Could you set down every record exactly as it appears?

<<<<

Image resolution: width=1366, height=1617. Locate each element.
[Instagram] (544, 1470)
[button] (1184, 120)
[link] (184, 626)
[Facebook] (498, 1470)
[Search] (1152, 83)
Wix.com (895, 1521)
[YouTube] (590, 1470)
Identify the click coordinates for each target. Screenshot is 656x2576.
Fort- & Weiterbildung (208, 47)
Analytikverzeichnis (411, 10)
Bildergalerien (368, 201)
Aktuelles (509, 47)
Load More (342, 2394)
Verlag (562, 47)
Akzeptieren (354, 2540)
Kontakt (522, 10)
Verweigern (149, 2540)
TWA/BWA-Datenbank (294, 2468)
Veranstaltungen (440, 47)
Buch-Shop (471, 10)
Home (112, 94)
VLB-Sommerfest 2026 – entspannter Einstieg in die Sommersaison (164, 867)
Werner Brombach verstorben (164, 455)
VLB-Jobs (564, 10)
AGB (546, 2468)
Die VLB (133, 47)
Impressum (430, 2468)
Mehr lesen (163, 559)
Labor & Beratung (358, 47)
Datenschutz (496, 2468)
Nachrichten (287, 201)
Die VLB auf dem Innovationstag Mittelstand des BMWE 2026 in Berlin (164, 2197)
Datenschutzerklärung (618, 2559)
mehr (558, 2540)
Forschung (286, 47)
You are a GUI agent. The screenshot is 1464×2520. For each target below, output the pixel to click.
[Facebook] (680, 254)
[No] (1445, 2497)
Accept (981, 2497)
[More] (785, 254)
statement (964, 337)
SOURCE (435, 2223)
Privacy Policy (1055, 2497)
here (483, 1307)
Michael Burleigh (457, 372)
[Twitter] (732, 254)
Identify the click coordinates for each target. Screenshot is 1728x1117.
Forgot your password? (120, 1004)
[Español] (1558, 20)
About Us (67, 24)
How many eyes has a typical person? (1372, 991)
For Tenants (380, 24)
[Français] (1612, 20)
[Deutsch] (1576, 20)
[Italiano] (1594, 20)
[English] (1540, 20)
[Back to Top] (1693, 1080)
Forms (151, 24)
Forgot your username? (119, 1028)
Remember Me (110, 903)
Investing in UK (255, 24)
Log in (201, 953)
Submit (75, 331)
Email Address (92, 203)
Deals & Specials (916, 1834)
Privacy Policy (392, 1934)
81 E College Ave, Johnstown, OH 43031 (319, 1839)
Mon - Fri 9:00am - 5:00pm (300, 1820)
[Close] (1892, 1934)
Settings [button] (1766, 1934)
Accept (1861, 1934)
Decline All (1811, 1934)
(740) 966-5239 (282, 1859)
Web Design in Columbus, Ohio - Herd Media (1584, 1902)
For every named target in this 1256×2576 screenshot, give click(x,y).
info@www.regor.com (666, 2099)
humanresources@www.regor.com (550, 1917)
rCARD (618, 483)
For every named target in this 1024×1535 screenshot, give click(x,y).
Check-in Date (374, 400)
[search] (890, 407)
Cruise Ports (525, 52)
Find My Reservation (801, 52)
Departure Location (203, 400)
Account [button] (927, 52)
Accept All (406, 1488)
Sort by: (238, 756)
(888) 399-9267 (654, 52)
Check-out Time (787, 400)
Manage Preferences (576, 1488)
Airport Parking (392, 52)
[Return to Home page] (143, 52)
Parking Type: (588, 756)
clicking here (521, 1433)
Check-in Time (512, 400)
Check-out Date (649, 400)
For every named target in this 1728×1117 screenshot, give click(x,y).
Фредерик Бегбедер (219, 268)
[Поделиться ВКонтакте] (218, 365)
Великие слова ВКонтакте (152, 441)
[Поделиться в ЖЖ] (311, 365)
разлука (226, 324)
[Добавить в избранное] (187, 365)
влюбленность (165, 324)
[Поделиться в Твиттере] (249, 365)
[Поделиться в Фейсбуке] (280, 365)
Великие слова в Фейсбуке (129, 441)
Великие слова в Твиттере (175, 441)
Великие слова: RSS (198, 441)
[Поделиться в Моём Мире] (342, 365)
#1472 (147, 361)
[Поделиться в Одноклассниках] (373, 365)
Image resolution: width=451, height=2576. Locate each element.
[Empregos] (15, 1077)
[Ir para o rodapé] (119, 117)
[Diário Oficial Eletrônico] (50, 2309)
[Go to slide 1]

>>>>

### Answer to this exercise
Image resolution: width=1366, height=1617. Locate each element.
[Instagram] (544, 1470)
[button] (1184, 120)
[link] (184, 626)
[Facebook] (498, 1470)
[Search] (1152, 83)
Wix.com (895, 1521)
[YouTube] (590, 1470)
Identify the click coordinates for each target. Screenshot is 656x2576.
Fort- & Weiterbildung (208, 47)
Analytikverzeichnis (411, 10)
Bildergalerien (368, 201)
Aktuelles (509, 47)
Load More (342, 2394)
Verlag (562, 47)
Akzeptieren (354, 2540)
Kontakt (522, 10)
Verweigern (149, 2540)
TWA/BWA-Datenbank (294, 2468)
Veranstaltungen (440, 47)
Buch-Shop (471, 10)
Home (112, 94)
VLB-Sommerfest 2026 – entspannter Einstieg in die Sommersaison (164, 867)
Werner Brombach verstorben (164, 455)
VLB-Jobs (564, 10)
AGB (546, 2468)
Die VLB (133, 47)
Impressum (430, 2468)
Mehr lesen (163, 559)
Labor & Beratung (358, 47)
Datenschutz (496, 2468)
Nachrichten (287, 201)
Die VLB auf dem Innovationstag Mittelstand des BMWE 2026 in Berlin (164, 2197)
Datenschutzerklärung (618, 2559)
mehr (558, 2540)
Forschung (286, 47)
You are a GUI agent. The screenshot is 1464×2520. For each target below, output the pixel to click.
[Facebook] (680, 254)
[No] (1445, 2497)
Accept (981, 2497)
[More] (785, 254)
statement (964, 337)
SOURCE (435, 2223)
Privacy Policy (1055, 2497)
here (483, 1307)
Michael Burleigh (457, 372)
[Twitter] (732, 254)
Identify the click coordinates for each target. Screenshot is 1728x1117.
Forgot your password? (120, 1004)
[Español] (1558, 20)
About Us (67, 24)
How many eyes has a typical person? (1372, 991)
For Tenants (380, 24)
[Français] (1612, 20)
[Deutsch] (1576, 20)
[Italiano] (1594, 20)
[English] (1540, 20)
[Back to Top] (1693, 1080)
Forms (151, 24)
Forgot your username? (119, 1028)
Remember Me (110, 903)
Investing in UK (255, 24)
Log in (201, 953)
Submit (75, 331)
Email Address (92, 203)
Deals & Specials (916, 1834)
Privacy Policy (392, 1934)
81 E College Ave, Johnstown, OH 43031 (319, 1839)
Mon - Fri 9:00am - 5:00pm (300, 1820)
[Close] (1892, 1934)
Settings [button] (1766, 1934)
Accept (1861, 1934)
Decline All (1811, 1934)
(740) 966-5239 (282, 1859)
Web Design in Columbus, Ohio - Herd Media (1584, 1902)
For every named target in this 1256×2576 screenshot, give click(x,y).
info@www.regor.com (666, 2099)
humanresources@www.regor.com (550, 1917)
rCARD (618, 483)
For every named target in this 1024×1535 screenshot, give click(x,y).
Check-in Date (374, 400)
[search] (890, 407)
Cruise Ports (525, 52)
Find My Reservation (801, 52)
Departure Location (203, 400)
Account [button] (927, 52)
Accept All (406, 1488)
Sort by: (238, 756)
(888) 399-9267 (654, 52)
Check-out Time (787, 400)
Manage Preferences (576, 1488)
Airport Parking (392, 52)
[Return to Home page] (143, 52)
Parking Type: (588, 756)
clicking here (521, 1433)
Check-in Time (512, 400)
Check-out Date (649, 400)
For every named target in this 1728×1117 screenshot, give click(x,y).
Фредерик Бегбедер (219, 268)
[Поделиться ВКонтакте] (218, 365)
Великие слова ВКонтакте (152, 441)
[Поделиться в ЖЖ] (311, 365)
разлука (226, 324)
[Добавить в избранное] (187, 365)
влюбленность (165, 324)
[Поделиться в Твиттере] (249, 365)
[Поделиться в Фейсбуке] (280, 365)
Великие слова в Фейсбуке (129, 441)
Великие слова в Твиттере (175, 441)
Великие слова: RSS (198, 441)
[Поделиться в Моём Мире] (342, 365)
#1472 (147, 361)
[Поделиться в Одноклассниках] (373, 365)
Image resolution: width=451, height=2576. Locate each element.
[Empregos] (15, 1077)
[Ir para o rodapé] (119, 117)
[Diário Oficial Eletrônico] (50, 2309)
[Go to slide 1]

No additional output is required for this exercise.